# [TEXTO PARA LEER]
Se potenció desde el discurso oficial a sectores populares y ciudadanos, en términos del ejercicio de derechos civiles, mas no en términos de participación decisiva, puesto que el poder de decisión siempre estuvo en manos del líder presidencial y sus instancias consultivas. El mayor protagonismo ciudadano se expresó en ocho elecciones ganadas por los movimientos oficialistas, pero no en el manejo popular de la cosa pública. En ese avatar se echó mano de la Constitución del 2008 como el cuerpo legal más garantista del mundo, una metáfora a la que le faltó mayor concreción en los hechos. No es extraño entonces que hoy los sectores que se oponen al gobierno se planteen una nueva constituyente para cambiar la hoja de ruta nacional y poner fin a los cambios políticos vigentes.
¿Cómo se explica que el Estado durante nueve años empoderado y poderoso, con todos los factores a su favor: concentración de poderes, expectante contexto económico, apoyo social, reconocimiento internacional, etc. no haya sido capaz de consolidar un proceso irreversible en la perspectiva histórica?
La respuesta parece estar en la ausencia de un desarrollo orgánico del movimiento político que acompañó al Estado en su nuevo rol protagónico. La falta de un partido estructurado en capacidad de liderar las bases sociales, es reflejo de una falencia ideológica, de una concepción que no entiende el rol del Estado en términos leninistas y de entender el papel estatal en el desarrollo histórico de una sociedad que se plantea una revolución. El estado y la revolución en Ecuador no fueron de la mano casados con una organicidad a toda prueba, capaz de resistir los embates de una economía cambiante y de una correlación de fuerzas que da un giro en sentido adverso a sus intereses.
Causa y efecto de esa realidad es el caudillismo como modelo de gobernanza que sustenta la imagen de un líder y releva al Estado a un plano supeditado a la percepción ciudadana de Rafael Correa. El Estado, entonces, no es asumido como el ente representativo de todos y para todos, y su gestión es percibida, no en capacidad de dar soluciones a través de políticas públicas, sino como dadivas desprovista de su carácter político trasformador.
El Estado no se posicionó como un orgánico social del Ecuador en proceso de cambio, puesto que se privilegió el poder cautivador del caudillo, a través de un discurso emotivo que enfatiza el protagonismo del vocero visible. Este es un rezago de viejas prácticas políticas propias de la concepción monopólica de grupos de poder neoliberales, que asignaron al Estado, y sus políticas públicas, un papel de comodín al servicio de intereses privados. ¿El Estado y la revolución caminaron en mismo sentido estratégico? ¿La revolución ciudadana cambió en sentido profundo el carácter estructural del Estado?

# [DATOS PROPORCIONADOS]
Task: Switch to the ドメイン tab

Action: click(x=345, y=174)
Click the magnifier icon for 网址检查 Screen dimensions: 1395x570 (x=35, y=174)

# [TAREAS OBLIGATORIAS]
A - Indica si cada afirmación coincide con el texto sobre el Estado y la revolución en Ecuador: (i) los movimientos oficialistas ganaron ocho elecciones; (ii) el poder de decisión estuvo en manos de los sectores populares; (iii) los sectores opositores plantean una nueva constituyente. Responde sí o no a cada una y cita literalmente las palabras del texto que lo deciden.
B - Prolonga el texto sobre el Estado y la revolución en Ecuador a partir de su última oración.
Las líneas no intervienen en este ejercicio.

# [RESPUESTAS DEL EJERCICIO]
A -
(i) Sí: "El mayor protagonismo ciudadano se expresó en ocho elecciones ganadas por los movimientos oficialistas".
(ii) No: "el poder de decisión siempre estuvo en manos del líder presidencial y sus instancias consultivas".
(iii) Sí: "hoy los sectores que se oponen al gobierno se planteen una nueva constituyente".

B -
Se habla de una didáctica democrática que habría enseñado a la ciudadana tomar conciencia sobre sus derechos y del nuevo papel de las políticas públicas en defensa de los mismos. No obstante, las políticas públicas no son suficientes a la hora de construir democracia, porque éstas no resignifican por sí mismas a la cultura política de un país, menos en el breve periodo de una década.
Si dicho proceso no está influido por la cultura política de una política cultural que provoque una revolución de los sentidos de la política y de la participación popular, el proceso de cambio -la revolución ciudadana– corre el riesgo de volverse históricamente reversible. En ese sentido la historia es cambiante y suele repetirse, como decía Marx, una vez como comedia y otra como tragedia. El referente europeo indica que la historia la hacen los lideres, pero apoyados en fuertes aparatos estatales. Valga el ejemplo de Napoleón y su ejército, Bismark, Winston Churchill, Chales De Gaulle, que de un modo u otro replicaron ese paradigma en las democracias liberales latinoamericanas en gobiernos de fuerte protagonismo caudillista como el Perón, Chávez, Allende y, en Ecuador, el actual presidente Correa. En estos países a falta de una nueva institucionalización de un Estado revolucionario, fueron los líderes y sus fuertes personalidades la que intentaron legitimar el proceso de cambio. La excepción la constituye Fidel Castro en la Cuba revolucionaria, en la que el Estado y la revolución echaron andar en un mismo sentido histórico transformador.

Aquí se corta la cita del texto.